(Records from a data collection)

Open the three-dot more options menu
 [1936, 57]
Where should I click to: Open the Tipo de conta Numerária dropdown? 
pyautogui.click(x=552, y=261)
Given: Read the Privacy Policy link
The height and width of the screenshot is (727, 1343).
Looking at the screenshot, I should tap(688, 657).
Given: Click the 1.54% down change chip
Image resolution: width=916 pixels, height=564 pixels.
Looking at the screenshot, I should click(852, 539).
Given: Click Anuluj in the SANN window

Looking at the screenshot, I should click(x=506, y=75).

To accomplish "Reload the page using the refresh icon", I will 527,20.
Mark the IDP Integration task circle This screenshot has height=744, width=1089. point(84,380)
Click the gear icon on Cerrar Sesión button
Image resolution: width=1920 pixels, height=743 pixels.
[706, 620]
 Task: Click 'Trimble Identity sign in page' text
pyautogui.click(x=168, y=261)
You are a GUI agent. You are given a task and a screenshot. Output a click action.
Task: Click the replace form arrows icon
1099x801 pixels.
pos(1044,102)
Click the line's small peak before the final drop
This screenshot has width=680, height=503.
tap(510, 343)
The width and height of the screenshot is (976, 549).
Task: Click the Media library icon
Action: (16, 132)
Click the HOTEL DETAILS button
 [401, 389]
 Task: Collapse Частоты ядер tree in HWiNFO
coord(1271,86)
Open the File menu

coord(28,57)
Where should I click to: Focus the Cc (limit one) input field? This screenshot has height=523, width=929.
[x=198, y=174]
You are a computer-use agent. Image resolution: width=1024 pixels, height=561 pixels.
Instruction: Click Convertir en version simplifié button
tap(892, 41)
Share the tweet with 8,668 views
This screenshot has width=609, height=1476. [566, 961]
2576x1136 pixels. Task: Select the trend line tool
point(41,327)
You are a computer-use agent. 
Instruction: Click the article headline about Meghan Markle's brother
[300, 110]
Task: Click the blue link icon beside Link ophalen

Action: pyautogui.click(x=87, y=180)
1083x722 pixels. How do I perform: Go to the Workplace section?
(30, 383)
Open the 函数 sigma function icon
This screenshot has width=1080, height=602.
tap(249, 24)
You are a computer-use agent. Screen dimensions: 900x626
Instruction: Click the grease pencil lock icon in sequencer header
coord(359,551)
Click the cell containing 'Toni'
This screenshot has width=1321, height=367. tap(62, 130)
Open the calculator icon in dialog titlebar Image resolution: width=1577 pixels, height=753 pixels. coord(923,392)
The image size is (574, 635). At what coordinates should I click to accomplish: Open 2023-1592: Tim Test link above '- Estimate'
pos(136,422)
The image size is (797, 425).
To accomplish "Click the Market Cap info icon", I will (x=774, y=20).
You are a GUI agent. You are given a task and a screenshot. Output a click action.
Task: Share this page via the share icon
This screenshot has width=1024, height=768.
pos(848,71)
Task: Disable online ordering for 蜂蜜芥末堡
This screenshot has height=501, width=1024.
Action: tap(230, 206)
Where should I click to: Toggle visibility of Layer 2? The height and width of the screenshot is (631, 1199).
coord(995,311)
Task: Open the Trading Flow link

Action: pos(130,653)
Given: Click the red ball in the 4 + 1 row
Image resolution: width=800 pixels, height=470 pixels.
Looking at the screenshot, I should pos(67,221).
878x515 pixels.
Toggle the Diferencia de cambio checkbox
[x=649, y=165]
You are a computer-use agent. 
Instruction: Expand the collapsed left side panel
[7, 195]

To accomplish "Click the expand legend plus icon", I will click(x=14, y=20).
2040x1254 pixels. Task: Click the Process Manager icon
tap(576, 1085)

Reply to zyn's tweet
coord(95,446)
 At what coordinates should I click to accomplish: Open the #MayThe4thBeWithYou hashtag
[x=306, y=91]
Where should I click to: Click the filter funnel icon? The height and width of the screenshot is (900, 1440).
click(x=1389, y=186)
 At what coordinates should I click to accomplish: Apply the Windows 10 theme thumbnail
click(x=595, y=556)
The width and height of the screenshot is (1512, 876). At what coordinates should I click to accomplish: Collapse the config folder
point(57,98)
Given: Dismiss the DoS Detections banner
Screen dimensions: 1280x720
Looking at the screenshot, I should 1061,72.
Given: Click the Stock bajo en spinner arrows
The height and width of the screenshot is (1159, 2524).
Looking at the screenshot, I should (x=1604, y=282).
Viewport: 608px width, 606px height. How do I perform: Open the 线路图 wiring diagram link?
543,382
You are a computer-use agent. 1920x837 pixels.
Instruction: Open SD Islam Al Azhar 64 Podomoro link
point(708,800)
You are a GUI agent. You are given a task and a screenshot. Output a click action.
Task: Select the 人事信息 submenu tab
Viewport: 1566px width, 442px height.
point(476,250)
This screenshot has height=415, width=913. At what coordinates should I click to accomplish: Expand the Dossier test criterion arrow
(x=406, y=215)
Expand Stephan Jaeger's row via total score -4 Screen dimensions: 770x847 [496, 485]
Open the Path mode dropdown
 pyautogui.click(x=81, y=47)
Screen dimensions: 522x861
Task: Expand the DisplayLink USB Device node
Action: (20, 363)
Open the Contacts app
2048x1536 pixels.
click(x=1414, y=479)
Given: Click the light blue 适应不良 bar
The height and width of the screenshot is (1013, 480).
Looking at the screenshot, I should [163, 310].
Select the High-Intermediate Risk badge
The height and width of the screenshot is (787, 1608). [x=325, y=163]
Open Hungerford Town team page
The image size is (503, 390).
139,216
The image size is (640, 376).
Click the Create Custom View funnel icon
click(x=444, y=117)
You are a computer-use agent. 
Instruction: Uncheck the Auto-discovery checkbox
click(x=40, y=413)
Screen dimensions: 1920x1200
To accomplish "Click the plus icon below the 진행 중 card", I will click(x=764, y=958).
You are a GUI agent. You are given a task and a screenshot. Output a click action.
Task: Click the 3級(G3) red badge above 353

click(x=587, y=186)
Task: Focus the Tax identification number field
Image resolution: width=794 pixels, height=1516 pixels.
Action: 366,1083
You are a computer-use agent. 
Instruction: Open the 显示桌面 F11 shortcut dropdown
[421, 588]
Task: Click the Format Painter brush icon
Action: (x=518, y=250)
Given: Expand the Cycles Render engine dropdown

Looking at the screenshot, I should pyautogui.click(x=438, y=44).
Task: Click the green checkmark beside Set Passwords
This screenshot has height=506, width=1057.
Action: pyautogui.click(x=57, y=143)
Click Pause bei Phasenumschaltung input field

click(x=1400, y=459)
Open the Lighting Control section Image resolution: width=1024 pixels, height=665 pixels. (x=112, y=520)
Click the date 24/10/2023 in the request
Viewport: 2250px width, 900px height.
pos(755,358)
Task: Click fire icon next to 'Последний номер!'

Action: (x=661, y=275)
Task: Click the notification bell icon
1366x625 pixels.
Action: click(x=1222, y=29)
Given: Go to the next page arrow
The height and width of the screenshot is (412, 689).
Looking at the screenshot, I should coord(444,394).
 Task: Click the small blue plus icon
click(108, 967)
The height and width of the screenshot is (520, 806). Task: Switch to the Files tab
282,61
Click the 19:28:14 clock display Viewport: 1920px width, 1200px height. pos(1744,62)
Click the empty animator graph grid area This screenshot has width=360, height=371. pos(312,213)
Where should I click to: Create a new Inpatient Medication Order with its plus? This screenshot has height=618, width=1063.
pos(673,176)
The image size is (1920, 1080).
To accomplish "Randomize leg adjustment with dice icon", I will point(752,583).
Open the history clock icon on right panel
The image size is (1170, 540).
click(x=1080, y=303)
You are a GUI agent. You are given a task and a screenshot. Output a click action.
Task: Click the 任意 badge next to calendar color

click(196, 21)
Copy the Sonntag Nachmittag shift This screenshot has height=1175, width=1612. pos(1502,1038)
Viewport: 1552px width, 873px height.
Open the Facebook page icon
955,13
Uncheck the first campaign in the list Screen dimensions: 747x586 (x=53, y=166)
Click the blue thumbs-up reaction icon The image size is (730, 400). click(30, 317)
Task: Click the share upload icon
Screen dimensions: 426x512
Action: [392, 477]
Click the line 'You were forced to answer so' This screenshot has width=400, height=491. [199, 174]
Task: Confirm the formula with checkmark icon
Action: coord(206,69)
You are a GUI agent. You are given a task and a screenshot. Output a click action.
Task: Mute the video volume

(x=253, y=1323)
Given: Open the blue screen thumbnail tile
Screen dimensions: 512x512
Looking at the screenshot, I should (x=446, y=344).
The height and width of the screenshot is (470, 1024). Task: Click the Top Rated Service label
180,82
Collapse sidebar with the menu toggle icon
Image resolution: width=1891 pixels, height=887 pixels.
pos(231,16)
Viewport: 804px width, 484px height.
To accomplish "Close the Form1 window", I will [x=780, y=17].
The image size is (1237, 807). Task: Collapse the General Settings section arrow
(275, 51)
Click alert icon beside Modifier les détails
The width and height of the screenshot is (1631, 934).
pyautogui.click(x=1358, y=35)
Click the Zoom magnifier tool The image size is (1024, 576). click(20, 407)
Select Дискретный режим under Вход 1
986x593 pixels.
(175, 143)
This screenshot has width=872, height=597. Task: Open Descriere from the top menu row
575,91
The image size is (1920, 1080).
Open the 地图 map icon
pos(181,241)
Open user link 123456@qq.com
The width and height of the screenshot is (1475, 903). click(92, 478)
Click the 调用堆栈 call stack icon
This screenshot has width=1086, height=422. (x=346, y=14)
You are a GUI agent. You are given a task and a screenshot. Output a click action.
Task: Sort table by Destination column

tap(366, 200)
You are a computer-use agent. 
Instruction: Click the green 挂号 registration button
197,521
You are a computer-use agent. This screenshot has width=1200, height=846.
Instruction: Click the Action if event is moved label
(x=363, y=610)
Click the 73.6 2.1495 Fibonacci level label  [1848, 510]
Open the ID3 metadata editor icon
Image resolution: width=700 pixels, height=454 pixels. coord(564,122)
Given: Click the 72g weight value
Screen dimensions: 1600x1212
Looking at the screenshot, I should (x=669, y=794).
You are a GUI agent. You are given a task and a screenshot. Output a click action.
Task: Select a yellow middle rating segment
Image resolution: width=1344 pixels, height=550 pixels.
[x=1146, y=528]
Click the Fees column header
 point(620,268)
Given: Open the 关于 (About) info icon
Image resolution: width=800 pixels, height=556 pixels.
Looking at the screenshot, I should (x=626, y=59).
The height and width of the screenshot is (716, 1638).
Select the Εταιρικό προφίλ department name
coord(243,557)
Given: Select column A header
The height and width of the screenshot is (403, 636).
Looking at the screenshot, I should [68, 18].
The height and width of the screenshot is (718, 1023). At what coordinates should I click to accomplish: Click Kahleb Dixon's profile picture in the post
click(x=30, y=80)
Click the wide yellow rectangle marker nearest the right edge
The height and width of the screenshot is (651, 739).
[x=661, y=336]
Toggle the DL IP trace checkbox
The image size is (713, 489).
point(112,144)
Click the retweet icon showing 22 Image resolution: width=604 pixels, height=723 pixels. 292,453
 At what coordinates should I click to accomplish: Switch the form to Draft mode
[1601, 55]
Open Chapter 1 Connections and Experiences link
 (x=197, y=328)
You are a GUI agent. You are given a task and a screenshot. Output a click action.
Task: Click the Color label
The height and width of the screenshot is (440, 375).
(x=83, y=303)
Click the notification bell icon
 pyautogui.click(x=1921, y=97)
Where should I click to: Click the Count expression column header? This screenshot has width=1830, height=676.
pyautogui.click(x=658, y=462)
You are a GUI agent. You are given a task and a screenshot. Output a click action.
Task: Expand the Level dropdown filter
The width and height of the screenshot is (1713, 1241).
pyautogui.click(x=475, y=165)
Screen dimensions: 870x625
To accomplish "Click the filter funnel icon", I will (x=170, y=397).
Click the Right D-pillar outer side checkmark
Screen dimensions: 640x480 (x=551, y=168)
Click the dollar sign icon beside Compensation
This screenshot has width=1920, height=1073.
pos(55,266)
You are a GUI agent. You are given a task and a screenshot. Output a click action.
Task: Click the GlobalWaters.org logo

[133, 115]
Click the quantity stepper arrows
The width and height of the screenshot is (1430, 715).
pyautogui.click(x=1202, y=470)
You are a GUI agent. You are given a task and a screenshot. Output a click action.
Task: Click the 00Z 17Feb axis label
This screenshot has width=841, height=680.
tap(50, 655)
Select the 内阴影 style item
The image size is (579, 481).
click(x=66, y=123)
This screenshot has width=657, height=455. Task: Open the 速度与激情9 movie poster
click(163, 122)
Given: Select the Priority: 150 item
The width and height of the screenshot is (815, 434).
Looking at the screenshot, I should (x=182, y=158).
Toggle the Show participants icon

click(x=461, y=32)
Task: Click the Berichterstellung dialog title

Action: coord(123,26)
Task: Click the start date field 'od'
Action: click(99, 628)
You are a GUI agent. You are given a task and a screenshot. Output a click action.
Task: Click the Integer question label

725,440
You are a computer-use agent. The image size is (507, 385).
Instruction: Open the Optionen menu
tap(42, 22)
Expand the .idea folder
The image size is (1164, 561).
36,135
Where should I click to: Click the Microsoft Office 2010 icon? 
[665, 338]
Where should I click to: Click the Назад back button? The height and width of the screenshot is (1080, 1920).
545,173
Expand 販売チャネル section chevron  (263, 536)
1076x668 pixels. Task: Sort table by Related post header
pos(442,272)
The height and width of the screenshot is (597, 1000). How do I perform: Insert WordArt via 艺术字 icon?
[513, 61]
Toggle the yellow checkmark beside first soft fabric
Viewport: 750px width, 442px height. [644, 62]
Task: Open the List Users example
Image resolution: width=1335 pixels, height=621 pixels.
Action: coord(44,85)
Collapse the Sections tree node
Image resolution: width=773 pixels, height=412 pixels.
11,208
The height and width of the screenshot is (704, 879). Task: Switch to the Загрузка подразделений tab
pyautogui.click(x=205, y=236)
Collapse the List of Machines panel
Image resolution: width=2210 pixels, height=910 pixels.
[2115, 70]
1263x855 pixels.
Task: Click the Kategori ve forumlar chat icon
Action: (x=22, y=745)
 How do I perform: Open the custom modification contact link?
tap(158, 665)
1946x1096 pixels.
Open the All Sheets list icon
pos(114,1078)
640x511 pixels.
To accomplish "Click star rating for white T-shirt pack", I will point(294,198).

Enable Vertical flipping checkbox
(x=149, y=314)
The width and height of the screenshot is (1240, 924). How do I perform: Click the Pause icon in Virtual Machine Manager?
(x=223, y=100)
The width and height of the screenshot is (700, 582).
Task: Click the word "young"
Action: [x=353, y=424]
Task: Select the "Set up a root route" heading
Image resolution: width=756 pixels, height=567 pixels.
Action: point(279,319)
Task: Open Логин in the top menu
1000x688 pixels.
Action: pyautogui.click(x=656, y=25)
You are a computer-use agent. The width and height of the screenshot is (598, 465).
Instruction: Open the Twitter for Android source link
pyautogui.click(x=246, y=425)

• Work instructions
Convert the listing lines into a numbered list, starting with the line containing "Task: Open the List Users example" and going on through the line containing "pos(114,1078)". Leave out any blank lines.

• Answer to the problem
1. Task: Open the List Users example
2. Image resolution: width=1335 pixels, height=621 pixels.
3. Action: coord(44,85)
4. Collapse the Sections tree node
5. Image resolution: width=773 pixels, height=412 pixels.
6. 11,208
7. The height and width of the screenshot is (704, 879). Task: Switch to the Загрузка подразделений tab
8. pyautogui.click(x=205, y=236)
9. Collapse the List of Machines panel
10. Image resolution: width=2210 pixels, height=910 pixels.
11. [2115, 70]
12. 1263x855 pixels.
13. Task: Click the Kategori ve forumlar chat icon
14. Action: (x=22, y=745)
15.  How do I perform: Open the custom modification contact link?
16. tap(158, 665)
17. 1946x1096 pixels.
18. Open the All Sheets list icon
19. pos(114,1078)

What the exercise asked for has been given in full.